I realized that to my quiet “audience”, it was U.S. History. To me, who had lived through it, it was part of the fabric of my life. I’ve never forgotten the shock of being awakened with the words, “Bobby Kennedy has been assassinated.”

I remember going to school that day in June. I was in mourning for another of our fallen leaders. Would it ever end? Bobby Kennedy had campaigned in Seattle that March. I was downtown with my mother and we went to see him as his cavalcade drove down the street.

“What a handsome young man,” Mother said. She was usually so serious and I thought it a frivolous comment. I was going to say, “We don’t elect our leaders by their looks,” but the moment passed.

Two months later Bobby Kennedy was dead just like Martin Luther King. I expected the kids to be upset, but I was wrong. These same people who’d wanted to burn the school down when MLK was shot, didn’t really care about Bobby Kennedy. It was June—time for school to be out. Time to have fun.

Forty-four years later, I went on the Facebook Group of many of my former students. It’s weird communicating with them, seeing how they thought of me. My memories have been cemented by my perceptions. I wondered how they perceived that day in June.

Thinking about it all day, I remembered it seemed a long time period between JFK’s assassination and Bobby Kennedy’s. It was only five years. As a teenager and a twenty-two-year-old, those five years had taken me from high school to college to marriage to a teaching career. I had evolved from a child to an adult. That time period was an eon for me.

Today, five years is gone in a flash. What was I even doing five years ago? A whole season of the year seems like a month to me now. Didn’t summer just start? How can the kids be going back to school? That can’t be a yellowed leaf on the ground, can it? But it is.

So I understand the Theory of Relativity now. Time is not a constant. The seconds may tick by constantly on the Master Clock at the Greenwich Observatory in England, but it gives us only numerical data. It is life that gives Time truth.

Worry, Worry Go Away!

It’s August 13 at 12:58 PM. I am sitting in my daughter-in-law’s kitchen in Chicago wearing borrowed sweats—it’s 63 degrees outside and the rain is bringing a chill to the air. Why is this significant? Because I’ve been worrying for two months about how I would endure the heat and humidity of Chicago in August. And guess what? I’ve been here almost two weeks and we haven’t had any. The temperatures have been mild and the humidity non-existent unless you count the two days of rain we’ve had. I guess that could be counted as 100%. If it were hot, that is.

Why is this significant? I ask again. Because it’s such a good lesson in the futility of worrying, which, I admit, is one of my best honed skills. I can worry about anything–I can worry about not worrying!

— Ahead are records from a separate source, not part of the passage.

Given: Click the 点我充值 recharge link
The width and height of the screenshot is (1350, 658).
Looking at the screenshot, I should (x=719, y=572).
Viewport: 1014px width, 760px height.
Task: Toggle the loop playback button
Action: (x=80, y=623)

I spent several nights recently not being able to fall asleep because I was worrying that I wouldn’t be able to handle being outside while I was in Chicago in August, and that I’d disappoint my grandkids in some way. They might have wanted to go to the park, go to a Cubs game, go to the lake and I might have had to opt out.

This was a groundless worry as it turns out, but a worry based on past experience. I don’t do well in heat and humidity. I wilt faster than a Hibiscus flower out of water. I become dehydrated. I become a somnambulist, bleary-eyed and dragging through the day. I become non-functioning. I know this because it’s happened to me in Chicago before. I barely made it through one visit when Dave was in grad school. If I sat down, I’d fall asleep. If I stood up, I wanted to fall down. Come to think of it, that was 15 years ago, and they lived in a 3-story walk-up with no air conditioning. Things have changed. Might be time to move on.

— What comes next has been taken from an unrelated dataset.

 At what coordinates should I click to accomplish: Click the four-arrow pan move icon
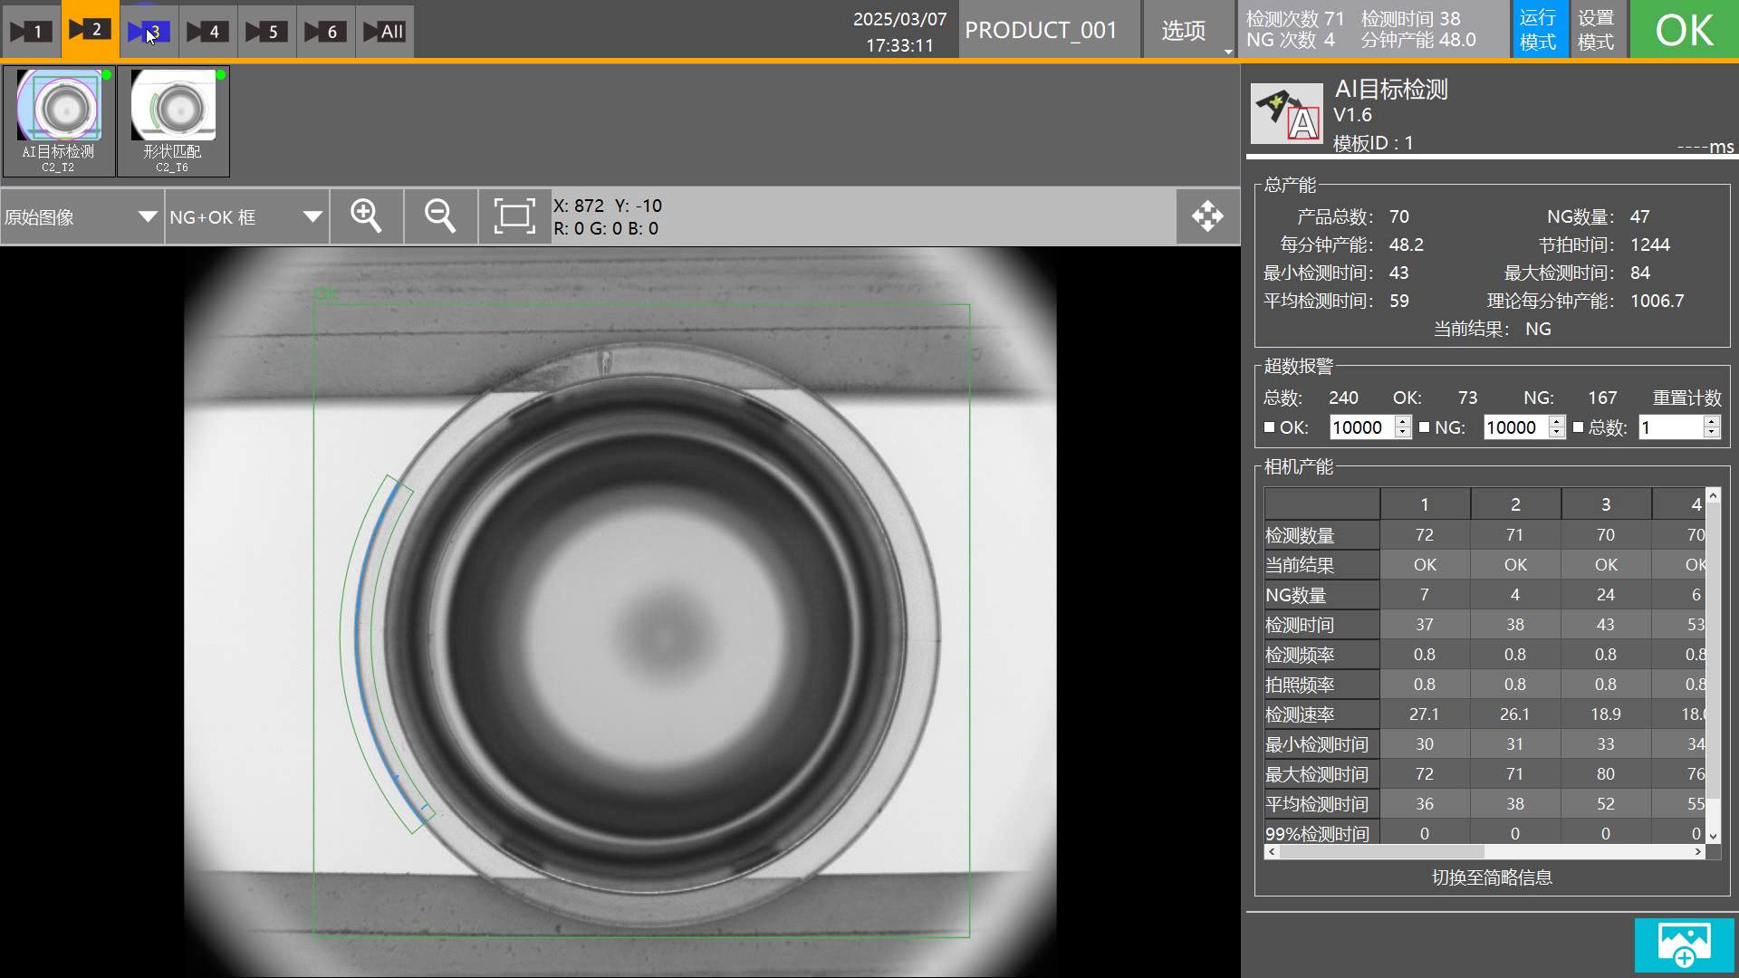tap(1207, 216)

Now, what I can learn from all this? To stop worrying would be good, but it may be to difficult a habit to give up cold turkey. I’m sure I’d have withdrawal. Hopefully I will remember this experience and bring it up in my mind every time I start to worry. What if I used that technique on the golf course? I could stop worrying about the sand traps and water hazards waiting to entrap my ball. Then I could just hit away with a relaxed confidence. The ball might fly through the air with the greatest of ease.

What a thought! I might just have found a life-changer, here. Now, if I could just warm up a little.